Wednesday, June 4, 2008

Impressions: McKinley School

The first thing I noticed about the second school I visited in Newark, McKinley School, was how difficult it was to get into the place.  After parking in a lot behind the school, I tried nearly every door in the rear of the school, only to find them all locked (one was wide open, but it led into some boiler room that I was not about to venture through).  So, I walked back to 7th Ave and traveled up a block or so to the front of the school on Colonnade, and here something happened that left me both surprised and impressed.  I walked up a set of steps to the first set of doors I saw, tried them, and found that they, too, were locked.  But then, my luck changed.  A student was walking down the hallway on the inside, and I motioned to him to come to the door.  He did, opened it, and then told me that he couldn't let me in this door, but if I went to another set of doors farther along the front facade, I should find one open; if not, he would come down and let me in.  

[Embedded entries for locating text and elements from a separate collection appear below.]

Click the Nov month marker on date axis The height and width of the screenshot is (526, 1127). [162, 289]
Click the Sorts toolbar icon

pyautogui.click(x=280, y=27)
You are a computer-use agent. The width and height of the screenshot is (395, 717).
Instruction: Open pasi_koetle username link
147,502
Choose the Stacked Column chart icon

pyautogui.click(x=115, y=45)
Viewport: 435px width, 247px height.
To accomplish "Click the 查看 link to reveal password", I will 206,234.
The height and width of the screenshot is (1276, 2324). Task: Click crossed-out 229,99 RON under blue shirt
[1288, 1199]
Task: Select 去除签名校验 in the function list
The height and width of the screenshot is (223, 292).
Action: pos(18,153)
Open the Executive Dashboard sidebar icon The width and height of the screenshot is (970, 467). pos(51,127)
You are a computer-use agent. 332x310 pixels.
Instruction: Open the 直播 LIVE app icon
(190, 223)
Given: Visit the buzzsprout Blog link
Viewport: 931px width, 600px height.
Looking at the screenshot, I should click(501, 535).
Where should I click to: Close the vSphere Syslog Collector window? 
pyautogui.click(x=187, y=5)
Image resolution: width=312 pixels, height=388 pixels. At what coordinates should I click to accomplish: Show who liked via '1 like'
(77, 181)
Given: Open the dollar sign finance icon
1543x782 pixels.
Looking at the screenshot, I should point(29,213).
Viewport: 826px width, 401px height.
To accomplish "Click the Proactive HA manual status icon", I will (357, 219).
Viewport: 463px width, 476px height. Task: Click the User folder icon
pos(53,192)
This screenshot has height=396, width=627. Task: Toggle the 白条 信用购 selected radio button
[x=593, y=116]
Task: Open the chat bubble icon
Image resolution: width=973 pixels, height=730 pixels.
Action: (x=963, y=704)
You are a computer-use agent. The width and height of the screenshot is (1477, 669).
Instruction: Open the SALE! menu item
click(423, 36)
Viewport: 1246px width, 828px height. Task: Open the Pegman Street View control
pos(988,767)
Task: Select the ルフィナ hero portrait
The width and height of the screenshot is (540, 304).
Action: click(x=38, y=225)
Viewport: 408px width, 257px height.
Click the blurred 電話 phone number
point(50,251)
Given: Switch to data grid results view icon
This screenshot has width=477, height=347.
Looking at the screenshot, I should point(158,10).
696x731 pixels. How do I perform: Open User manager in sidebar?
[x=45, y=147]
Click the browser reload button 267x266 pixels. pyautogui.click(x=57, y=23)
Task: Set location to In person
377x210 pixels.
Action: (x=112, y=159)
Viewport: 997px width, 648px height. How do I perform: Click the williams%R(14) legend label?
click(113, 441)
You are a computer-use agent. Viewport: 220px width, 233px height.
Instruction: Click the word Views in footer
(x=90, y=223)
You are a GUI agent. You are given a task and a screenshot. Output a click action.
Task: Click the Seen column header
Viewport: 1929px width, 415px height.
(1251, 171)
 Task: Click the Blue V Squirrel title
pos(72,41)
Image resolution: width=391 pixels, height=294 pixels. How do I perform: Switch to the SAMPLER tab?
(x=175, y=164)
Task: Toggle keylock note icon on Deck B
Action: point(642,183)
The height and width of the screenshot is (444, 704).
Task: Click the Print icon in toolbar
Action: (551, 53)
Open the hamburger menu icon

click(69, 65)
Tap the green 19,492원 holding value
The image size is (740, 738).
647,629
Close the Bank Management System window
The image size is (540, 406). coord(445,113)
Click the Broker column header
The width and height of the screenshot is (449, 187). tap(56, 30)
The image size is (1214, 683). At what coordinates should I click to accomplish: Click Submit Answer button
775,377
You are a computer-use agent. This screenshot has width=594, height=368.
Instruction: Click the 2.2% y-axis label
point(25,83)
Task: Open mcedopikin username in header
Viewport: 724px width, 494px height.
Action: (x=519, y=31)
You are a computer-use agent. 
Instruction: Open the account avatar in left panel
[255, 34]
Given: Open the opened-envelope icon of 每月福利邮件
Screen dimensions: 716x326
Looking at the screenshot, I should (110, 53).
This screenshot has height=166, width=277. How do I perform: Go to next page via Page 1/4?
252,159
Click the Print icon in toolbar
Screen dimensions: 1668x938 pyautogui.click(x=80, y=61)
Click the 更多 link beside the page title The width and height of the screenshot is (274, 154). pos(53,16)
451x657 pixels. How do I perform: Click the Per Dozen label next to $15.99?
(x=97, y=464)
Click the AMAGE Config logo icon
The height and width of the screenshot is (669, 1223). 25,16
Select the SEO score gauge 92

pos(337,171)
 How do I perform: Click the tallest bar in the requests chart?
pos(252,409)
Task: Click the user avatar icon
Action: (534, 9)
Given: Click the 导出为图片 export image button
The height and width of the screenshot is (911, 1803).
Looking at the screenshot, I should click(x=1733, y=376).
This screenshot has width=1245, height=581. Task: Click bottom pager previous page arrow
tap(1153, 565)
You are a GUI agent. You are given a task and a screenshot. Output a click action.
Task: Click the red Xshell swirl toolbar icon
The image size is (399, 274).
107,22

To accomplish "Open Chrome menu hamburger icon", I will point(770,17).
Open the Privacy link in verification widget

My impression of urban students had, unfortunately, been largely formed by movies such as Lean on Me in which students are depicted as having little or no regard for their school, as willing to let any drug dealer or thug into the premises.  This single act by the young man from McKinley went a long way towards reversing my beliefs about urban youths yesterday.  Here I was, not dressed like a thug or drug dealer, but still being refused improper entry, as I should have been.  Of course, I don't know whether the student wouldn't let me in because of some pride he felt for his surroundings or simply because if he got caught doing so, the punishment would have been severe.  I can't know his reasonings, and I don't want to romanticize his actions.  But, regardless of what spurned him on, I think it was impressive that there is a rule in place about letting people into the building and the student followed that rule.  This small act left a large impression on me that ran counter to the talk of lack of control and chaos that so often surrounds urban schools.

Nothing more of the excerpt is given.